§ **What is expected**: Return, word for word, the lines of the listing below from the one with "Cookie Settings (268, 2007)" through the one with "艾瑪史東偽素顏變身女同志力爭平權！《勝負反手拍》轟動世紀性別大戰三度勇闖大銀幕！ (195, 473)", and no other lines.

BEGIN Given records

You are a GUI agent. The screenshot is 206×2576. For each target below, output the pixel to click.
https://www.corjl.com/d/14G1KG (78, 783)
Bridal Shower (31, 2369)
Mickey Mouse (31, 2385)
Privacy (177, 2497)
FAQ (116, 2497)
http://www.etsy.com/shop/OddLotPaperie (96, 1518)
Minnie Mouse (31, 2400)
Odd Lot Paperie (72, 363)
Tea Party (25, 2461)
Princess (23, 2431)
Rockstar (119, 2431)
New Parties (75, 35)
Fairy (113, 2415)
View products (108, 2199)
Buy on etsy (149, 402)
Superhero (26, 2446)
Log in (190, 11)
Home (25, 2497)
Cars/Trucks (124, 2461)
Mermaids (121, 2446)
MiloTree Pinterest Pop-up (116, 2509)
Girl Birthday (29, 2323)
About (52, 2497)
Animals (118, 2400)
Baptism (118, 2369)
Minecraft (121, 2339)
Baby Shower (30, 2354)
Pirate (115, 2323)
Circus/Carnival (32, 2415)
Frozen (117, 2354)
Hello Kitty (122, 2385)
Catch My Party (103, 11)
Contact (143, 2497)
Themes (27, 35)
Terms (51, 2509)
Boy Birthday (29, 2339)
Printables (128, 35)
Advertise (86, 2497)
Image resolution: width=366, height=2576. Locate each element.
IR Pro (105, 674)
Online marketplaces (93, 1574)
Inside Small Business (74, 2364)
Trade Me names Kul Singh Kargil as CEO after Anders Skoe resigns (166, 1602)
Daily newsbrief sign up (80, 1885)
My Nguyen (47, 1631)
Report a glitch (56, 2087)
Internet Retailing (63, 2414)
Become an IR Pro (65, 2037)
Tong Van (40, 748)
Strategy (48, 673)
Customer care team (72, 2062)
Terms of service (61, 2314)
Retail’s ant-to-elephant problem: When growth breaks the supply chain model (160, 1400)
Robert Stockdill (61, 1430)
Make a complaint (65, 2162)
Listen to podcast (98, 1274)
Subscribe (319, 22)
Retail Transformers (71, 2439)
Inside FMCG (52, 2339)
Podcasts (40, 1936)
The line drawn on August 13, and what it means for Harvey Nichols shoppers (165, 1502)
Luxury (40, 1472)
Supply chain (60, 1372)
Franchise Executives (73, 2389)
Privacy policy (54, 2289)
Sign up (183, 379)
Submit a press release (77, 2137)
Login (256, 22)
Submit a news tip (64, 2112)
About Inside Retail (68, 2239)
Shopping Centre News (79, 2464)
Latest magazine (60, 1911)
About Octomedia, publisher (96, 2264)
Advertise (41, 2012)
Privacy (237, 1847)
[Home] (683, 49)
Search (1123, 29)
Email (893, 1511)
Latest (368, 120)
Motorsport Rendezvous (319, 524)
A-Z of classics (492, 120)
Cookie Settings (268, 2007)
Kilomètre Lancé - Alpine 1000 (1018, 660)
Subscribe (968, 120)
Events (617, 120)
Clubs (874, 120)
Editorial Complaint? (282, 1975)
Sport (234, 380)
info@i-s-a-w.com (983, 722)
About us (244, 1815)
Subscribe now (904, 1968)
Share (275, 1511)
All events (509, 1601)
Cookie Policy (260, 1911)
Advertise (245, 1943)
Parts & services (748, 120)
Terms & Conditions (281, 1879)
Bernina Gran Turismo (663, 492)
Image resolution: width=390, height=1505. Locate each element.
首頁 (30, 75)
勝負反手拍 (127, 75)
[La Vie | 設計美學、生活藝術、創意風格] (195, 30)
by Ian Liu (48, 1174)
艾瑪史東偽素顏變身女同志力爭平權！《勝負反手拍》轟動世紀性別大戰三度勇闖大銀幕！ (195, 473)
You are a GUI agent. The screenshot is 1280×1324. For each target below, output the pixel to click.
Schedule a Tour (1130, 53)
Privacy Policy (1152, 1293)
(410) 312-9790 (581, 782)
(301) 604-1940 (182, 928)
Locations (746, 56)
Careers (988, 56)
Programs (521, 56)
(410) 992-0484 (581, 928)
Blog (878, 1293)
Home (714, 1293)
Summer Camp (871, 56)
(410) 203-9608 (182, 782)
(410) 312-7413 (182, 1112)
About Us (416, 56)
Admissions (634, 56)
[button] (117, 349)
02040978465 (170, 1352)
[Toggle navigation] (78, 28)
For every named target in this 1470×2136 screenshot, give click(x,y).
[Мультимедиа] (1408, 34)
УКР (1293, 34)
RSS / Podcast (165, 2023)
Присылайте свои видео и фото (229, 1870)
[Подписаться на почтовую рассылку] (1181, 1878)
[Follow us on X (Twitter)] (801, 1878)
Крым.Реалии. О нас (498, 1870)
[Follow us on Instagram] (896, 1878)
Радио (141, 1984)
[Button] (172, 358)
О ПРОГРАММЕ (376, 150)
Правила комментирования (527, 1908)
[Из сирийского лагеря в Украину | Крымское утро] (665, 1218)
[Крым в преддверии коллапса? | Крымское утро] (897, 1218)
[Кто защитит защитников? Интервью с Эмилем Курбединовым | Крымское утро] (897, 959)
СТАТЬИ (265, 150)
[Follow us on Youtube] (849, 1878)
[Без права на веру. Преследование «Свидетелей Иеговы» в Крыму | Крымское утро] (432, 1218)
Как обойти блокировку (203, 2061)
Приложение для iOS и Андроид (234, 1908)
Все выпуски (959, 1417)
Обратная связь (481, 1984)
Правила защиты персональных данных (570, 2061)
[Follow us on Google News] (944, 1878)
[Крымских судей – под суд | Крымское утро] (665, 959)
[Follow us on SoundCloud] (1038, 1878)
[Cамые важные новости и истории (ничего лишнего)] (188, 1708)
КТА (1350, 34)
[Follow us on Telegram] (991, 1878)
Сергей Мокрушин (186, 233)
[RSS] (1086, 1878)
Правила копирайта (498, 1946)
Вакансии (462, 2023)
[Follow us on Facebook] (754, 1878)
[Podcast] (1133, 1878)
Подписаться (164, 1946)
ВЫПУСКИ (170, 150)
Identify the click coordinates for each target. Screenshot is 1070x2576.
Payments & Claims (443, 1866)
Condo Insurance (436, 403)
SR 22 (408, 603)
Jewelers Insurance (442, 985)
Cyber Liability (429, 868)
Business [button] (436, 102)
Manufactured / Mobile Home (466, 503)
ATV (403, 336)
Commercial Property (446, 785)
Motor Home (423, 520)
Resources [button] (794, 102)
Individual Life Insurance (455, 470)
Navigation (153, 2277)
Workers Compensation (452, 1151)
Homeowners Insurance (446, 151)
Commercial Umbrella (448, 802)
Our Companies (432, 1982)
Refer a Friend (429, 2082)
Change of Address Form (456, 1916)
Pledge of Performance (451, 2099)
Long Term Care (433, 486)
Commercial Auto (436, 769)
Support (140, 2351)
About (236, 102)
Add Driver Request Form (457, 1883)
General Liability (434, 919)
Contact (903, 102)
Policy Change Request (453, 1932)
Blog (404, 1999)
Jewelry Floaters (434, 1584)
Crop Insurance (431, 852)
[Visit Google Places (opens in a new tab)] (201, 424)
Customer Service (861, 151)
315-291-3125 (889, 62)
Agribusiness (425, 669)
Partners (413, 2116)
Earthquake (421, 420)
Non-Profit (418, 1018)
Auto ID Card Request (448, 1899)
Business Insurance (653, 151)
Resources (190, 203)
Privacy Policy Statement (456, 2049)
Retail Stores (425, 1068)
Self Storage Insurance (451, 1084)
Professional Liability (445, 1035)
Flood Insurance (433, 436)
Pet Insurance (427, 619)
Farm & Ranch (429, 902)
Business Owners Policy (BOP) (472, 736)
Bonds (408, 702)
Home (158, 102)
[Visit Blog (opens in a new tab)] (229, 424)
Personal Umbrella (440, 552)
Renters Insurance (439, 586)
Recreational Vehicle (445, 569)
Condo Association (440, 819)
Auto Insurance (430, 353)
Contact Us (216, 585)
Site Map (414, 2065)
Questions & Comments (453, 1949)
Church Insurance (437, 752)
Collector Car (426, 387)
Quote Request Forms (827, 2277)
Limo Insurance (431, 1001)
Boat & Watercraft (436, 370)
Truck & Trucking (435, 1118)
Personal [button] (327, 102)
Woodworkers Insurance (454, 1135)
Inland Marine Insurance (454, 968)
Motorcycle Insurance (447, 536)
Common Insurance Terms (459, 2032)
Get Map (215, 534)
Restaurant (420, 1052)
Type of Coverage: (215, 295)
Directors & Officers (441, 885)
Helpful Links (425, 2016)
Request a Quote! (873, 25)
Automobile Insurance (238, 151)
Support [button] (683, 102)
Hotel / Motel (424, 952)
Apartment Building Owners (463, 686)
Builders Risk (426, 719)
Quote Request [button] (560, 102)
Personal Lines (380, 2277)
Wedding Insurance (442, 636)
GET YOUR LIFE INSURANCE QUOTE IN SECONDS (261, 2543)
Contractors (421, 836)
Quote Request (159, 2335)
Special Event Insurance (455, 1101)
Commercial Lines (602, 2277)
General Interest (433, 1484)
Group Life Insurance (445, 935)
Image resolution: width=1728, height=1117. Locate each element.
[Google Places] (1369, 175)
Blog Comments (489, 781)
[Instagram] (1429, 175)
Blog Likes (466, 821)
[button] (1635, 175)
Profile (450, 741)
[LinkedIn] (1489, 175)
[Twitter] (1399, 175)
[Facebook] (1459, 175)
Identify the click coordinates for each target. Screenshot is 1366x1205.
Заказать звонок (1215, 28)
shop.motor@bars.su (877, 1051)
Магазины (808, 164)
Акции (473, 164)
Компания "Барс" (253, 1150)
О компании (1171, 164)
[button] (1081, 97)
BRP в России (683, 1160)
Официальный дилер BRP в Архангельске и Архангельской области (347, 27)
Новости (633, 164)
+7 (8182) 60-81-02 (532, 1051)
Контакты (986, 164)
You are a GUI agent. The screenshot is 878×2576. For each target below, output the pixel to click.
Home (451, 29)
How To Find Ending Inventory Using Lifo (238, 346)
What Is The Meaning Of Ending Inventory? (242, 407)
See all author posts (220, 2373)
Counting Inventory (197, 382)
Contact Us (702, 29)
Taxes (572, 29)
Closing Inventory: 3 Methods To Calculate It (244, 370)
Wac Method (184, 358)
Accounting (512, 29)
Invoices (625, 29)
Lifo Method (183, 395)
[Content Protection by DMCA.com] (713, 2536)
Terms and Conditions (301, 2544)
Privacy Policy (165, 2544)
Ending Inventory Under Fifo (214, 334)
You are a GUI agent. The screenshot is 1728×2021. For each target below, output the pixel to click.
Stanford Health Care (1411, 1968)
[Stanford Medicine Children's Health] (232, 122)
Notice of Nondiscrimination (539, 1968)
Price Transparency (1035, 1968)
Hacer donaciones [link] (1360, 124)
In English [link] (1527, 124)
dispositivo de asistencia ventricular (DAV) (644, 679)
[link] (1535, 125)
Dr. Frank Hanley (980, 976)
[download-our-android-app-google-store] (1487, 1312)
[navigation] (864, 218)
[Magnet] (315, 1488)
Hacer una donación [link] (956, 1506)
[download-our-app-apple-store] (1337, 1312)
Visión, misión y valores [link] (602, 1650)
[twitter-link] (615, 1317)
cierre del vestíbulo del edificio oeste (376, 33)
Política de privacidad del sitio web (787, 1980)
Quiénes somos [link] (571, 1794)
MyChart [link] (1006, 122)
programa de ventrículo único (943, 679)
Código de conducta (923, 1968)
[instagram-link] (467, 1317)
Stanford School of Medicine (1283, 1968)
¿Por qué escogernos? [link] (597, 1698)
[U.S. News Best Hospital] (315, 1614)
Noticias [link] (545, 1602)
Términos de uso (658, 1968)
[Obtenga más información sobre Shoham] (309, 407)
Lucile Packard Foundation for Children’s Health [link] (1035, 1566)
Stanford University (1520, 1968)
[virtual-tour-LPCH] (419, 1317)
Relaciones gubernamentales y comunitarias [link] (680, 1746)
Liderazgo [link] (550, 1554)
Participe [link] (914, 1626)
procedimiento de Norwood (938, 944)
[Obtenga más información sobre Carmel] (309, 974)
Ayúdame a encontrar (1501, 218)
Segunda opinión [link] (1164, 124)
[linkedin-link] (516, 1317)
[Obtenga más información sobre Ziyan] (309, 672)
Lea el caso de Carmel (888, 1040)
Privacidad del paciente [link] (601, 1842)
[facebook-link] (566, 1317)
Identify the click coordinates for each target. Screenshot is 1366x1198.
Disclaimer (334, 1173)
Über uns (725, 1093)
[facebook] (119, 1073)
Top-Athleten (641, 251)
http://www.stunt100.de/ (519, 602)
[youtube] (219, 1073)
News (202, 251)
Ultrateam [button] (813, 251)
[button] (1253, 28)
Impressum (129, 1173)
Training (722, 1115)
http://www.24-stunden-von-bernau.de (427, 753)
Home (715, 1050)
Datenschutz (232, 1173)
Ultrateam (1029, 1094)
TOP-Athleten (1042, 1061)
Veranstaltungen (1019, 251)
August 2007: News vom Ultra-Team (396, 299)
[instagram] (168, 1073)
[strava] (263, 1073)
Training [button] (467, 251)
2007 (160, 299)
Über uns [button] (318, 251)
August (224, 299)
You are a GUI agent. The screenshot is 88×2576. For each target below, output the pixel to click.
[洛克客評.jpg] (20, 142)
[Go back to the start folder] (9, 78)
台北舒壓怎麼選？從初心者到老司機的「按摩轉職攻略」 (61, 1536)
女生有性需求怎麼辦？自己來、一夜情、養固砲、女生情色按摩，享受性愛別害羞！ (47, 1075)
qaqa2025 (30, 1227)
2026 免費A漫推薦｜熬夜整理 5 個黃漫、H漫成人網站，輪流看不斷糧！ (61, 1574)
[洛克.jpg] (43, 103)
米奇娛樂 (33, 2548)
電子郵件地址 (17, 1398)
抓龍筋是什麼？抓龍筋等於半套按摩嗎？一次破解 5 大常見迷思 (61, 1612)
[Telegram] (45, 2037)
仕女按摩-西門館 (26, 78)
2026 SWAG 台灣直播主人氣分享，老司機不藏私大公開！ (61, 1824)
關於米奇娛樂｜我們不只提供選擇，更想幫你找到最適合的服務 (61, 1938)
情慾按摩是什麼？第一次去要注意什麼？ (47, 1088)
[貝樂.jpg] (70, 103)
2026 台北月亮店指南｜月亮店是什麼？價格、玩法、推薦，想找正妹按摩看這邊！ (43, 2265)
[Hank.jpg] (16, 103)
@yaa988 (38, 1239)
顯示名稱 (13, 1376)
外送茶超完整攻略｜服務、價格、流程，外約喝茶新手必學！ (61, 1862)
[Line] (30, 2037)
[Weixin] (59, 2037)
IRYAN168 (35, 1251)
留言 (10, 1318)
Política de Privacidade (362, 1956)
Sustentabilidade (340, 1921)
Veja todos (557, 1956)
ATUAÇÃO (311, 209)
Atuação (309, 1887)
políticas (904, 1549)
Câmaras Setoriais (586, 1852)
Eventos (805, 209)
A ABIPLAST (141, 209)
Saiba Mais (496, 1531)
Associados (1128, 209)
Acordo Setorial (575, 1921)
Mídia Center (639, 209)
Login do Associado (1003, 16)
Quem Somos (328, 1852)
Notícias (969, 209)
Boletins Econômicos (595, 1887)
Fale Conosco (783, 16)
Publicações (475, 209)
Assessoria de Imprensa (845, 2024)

END Given records

§ **Answer for the task**:
Cookie Settings (268, 2007)
Kilomètre Lancé - Alpine 1000 (1018, 660)
Subscribe (968, 120)
Events (617, 120)
Clubs (874, 120)
Editorial Complaint? (282, 1975)
Sport (234, 380)
info@i-s-a-w.com (983, 722)
About us (244, 1815)
Subscribe now (904, 1968)
Share (275, 1511)
All events (509, 1601)
Cookie Policy (260, 1911)
Advertise (245, 1943)
Parts & services (748, 120)
Terms & Conditions (281, 1879)
Bernina Gran Turismo (663, 492)
Image resolution: width=390, height=1505. Locate each element.
首頁 (30, 75)
勝負反手拍 (127, 75)
[La Vie | 設計美學、生活藝術、創意風格] (195, 30)
by Ian Liu (48, 1174)
艾瑪史東偽素顏變身女同志力爭平權！《勝負反手拍》轟動世紀性別大戰三度勇闖大銀幕！ (195, 473)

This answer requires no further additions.